A book about astrological predictions is tricky. Since you don’t know the birth time of every person reading the book, which sets up the natal chart, you have to put the sun sign as the ascendant or rising sign. Then the subsequent signs follow from there around the horoscope and you look at the angles or aspects that the various planets make to each other and interpret them.

When Rob and I wrote the Sydney Omarr daily prediction books for a decade, we used Omarr’s technique, where the daily predictions were based on what the moon was doing. Since this is the fastest moving point in the heavens, it has a great impact on us as individuals. We also brought in retrogrades, eclipses, and any challenging or sweet angles that planets were making to respective sun signs.

After NAL discontinued the 13 annual books in the Omarr series, we wrote Genie in the Stars, a daily predictive book for each sign, and published it through Crossroad. But considering the work and time involved, it wasn’t financially viable, so when a publisher suggested a three-year book of monthly predictions for each of the 12 signs, I bit.

The Biggest Book of Horoscopes Ever doesn’t suggest what you should eat or attempt on any given day between 2017-2019. Instead, it provides the larger picture of each month for those three years and offers advice on how to navigate and take advantage of the aspects. The reviews on this book have been interesting.

One guy who bought it was ticked off that on a radio show, I didn’t predict the correct outcome of the 2016 presidential election and was going to return the book to B&N. But no astrologer correctly predicted the correct outcome. One astrologer was so mortified by his prediction that he’s no longer writing an astrology column. And that’s sad.

The fact is that at every moment, in every day, we are gifted with the free will to make our own choices and when this is applied to the collective, it’s the wild west. Trump’s natal chart showed that he would be entering a Jupiter return year around the time of the election, typically a fortunate, lucky time. Obama won the 2008 election under this same aspect. But I discounted it, my bad.

Then today, a friend of Megan’s, Ashley, dropped by. She’s a Scorpio to whom I’d given a copy of Biggest Books. On March 6, a woman rear-ended her car on a busy intersection here in town. Traffic was bumper to bumper. In her rear view mirror, she saw as it was happening that that woman wasn’t going to top because she was distracted.
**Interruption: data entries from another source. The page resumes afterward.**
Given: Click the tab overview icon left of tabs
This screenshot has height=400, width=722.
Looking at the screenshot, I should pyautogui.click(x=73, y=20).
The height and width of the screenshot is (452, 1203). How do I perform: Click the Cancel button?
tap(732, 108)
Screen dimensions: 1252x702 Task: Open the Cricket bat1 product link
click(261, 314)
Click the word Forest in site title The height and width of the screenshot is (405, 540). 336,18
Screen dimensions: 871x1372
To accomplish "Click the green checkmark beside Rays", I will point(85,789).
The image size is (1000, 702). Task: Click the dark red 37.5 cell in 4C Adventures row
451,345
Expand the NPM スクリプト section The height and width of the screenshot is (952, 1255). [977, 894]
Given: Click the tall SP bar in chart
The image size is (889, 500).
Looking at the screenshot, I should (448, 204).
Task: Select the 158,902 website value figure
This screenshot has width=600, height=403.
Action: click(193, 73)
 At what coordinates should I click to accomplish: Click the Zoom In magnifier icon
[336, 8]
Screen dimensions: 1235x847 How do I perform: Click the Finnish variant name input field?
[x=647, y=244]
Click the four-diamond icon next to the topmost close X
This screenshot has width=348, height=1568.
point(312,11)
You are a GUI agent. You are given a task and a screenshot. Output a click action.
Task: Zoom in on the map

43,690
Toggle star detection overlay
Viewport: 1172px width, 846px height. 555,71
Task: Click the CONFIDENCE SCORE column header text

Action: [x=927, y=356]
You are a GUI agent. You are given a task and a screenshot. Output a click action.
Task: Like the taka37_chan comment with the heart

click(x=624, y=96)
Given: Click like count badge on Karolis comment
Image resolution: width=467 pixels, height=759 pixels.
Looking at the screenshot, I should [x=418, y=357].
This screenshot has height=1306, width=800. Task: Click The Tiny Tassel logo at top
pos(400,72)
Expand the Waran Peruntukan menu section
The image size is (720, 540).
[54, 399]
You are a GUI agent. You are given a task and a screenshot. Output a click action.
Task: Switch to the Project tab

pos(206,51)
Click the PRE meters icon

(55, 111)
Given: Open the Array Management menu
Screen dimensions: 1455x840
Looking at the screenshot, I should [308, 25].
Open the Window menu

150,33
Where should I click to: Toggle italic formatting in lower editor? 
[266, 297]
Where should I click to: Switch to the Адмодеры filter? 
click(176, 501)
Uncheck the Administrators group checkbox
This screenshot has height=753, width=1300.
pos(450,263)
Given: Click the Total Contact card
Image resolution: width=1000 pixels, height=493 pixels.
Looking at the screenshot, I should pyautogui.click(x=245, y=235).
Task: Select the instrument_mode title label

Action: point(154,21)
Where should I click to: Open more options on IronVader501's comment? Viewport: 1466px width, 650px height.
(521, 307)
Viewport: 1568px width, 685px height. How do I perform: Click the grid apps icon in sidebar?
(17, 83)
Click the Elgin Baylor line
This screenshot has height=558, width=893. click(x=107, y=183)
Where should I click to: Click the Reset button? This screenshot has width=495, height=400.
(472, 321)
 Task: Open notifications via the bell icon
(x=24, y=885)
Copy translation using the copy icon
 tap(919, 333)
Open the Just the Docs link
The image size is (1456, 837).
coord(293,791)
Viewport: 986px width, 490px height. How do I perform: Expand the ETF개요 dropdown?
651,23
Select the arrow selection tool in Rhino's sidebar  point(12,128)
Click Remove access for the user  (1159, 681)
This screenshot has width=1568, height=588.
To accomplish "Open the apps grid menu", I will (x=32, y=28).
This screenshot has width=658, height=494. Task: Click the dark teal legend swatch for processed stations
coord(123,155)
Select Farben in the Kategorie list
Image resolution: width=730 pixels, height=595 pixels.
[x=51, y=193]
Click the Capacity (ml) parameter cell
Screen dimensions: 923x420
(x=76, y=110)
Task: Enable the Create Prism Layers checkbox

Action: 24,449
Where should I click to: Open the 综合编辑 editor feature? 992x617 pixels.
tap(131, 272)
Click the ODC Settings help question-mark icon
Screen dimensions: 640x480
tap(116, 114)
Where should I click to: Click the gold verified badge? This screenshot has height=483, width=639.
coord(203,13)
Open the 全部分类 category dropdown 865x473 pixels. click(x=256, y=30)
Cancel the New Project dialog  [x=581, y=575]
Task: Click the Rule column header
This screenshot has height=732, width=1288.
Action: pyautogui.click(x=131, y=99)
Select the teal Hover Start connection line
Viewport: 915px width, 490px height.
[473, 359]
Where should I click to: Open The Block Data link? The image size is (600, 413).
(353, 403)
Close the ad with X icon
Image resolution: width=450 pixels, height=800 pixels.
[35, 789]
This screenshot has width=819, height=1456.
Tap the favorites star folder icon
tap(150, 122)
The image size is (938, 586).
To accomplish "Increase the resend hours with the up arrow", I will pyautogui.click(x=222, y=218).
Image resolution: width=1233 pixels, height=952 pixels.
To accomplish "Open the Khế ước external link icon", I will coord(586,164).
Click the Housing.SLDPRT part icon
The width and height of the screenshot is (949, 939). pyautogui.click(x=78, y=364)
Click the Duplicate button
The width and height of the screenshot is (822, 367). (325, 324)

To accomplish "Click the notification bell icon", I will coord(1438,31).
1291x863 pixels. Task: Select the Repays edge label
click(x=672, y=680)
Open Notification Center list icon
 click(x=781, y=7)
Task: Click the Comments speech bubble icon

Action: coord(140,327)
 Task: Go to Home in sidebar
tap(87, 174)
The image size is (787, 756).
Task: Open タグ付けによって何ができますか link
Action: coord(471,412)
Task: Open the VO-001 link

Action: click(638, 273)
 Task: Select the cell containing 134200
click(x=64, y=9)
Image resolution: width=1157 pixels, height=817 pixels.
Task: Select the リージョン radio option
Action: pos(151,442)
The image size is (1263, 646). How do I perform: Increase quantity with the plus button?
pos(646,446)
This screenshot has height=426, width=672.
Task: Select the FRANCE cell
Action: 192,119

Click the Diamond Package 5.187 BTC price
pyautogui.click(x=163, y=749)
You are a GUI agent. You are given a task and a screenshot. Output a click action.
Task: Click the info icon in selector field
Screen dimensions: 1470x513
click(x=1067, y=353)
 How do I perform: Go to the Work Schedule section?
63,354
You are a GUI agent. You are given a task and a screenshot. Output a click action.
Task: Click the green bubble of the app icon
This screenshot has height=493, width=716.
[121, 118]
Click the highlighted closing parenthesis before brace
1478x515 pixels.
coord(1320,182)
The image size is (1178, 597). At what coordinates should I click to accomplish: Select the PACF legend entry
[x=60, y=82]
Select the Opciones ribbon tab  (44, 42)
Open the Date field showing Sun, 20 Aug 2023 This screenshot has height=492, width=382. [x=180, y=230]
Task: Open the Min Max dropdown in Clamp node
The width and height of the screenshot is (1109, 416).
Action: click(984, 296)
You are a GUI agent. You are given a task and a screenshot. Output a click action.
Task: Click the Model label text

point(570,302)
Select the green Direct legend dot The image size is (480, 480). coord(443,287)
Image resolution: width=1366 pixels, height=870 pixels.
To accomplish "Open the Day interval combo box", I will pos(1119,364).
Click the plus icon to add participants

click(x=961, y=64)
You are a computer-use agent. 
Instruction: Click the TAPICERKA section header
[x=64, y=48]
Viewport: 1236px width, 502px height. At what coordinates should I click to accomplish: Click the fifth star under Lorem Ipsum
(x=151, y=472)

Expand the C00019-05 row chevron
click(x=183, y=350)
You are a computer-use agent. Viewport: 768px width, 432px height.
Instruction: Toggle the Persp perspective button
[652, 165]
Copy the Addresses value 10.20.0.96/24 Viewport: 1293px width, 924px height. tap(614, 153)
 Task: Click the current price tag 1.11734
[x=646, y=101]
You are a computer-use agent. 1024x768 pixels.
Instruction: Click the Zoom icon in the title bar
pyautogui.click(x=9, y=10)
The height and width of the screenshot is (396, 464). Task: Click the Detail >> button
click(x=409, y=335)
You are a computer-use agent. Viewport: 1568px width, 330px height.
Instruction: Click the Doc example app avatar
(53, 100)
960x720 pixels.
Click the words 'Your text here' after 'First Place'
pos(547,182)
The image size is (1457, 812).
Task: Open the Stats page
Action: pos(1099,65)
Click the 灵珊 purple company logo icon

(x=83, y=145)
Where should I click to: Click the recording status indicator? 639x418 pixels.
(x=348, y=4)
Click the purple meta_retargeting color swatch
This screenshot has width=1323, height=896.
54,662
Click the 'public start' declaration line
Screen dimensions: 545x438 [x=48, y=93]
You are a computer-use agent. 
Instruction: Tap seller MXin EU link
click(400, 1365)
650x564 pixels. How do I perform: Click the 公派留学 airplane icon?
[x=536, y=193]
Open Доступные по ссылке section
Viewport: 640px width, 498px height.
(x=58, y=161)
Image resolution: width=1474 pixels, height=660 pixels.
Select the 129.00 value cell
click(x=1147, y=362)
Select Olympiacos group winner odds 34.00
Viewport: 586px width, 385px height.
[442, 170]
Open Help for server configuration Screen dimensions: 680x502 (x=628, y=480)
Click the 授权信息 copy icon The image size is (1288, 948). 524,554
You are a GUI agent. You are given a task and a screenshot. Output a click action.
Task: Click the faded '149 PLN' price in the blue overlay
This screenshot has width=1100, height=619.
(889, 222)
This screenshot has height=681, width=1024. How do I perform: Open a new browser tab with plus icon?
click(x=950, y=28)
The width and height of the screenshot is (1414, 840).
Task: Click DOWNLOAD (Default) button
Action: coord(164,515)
There was not room for Ashley to get out of the line of traffic, so she took her foot off the brake and turned her steering wheel so that when the woman hit her, she didn’t hit the car in front of her.

Her car was totaled, she sustained some injuries for which she’s receiving physical therapy, a requirement by the insurance company before they will pay her the full value of her car – $8,000. But her car was nearly paid off, so this means she has to buy another car.

“So I got out that horoscope book you gave me, Trish, and it blew me away.” For March 2017, called “changeable,” the entry begins with: “This month promises to be somewhat wild and unpredictable with several planets changing signs and one planet turning retrograde. Buckle up!”

Fortunately, she was buckled up and knew to take evasive action before the woman hit her.